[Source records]
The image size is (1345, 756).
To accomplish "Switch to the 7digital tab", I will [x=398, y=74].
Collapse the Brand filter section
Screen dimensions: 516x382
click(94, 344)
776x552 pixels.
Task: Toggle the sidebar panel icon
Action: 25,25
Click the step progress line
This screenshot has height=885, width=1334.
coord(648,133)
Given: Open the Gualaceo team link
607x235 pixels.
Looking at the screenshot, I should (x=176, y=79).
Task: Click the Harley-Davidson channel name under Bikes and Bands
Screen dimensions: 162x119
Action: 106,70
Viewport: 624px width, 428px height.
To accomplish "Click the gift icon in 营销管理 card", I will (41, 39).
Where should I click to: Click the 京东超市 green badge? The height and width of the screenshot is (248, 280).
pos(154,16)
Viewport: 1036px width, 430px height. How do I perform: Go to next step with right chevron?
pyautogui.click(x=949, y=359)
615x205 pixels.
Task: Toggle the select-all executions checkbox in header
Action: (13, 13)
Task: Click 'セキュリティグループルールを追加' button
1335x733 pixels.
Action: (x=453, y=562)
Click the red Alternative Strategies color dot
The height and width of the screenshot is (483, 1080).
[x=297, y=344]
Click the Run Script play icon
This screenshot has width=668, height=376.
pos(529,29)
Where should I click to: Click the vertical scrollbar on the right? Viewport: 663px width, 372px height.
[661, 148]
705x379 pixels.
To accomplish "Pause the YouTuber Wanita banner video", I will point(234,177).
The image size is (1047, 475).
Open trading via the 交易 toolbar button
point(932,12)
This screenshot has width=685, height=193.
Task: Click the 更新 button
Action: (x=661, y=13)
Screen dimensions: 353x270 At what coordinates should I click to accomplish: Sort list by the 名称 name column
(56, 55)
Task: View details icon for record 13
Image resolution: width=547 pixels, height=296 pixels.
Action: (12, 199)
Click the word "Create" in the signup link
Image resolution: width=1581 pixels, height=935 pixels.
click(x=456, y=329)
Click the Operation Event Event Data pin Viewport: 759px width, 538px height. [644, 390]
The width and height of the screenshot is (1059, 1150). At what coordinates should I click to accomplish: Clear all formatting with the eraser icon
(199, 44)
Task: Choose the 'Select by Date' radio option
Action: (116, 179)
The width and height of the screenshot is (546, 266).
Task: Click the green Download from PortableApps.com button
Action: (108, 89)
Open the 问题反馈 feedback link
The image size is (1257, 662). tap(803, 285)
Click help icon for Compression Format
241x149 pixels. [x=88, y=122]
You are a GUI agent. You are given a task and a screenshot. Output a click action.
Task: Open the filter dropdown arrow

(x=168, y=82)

◆ **Your assignment**:
The answer must hold only the lines from the first line of the data through the line bearing "Collapse the Brand filter section", returned exactly.

◆ **Response**:
The image size is (1345, 756).
To accomplish "Switch to the 7digital tab", I will [x=398, y=74].
Collapse the Brand filter section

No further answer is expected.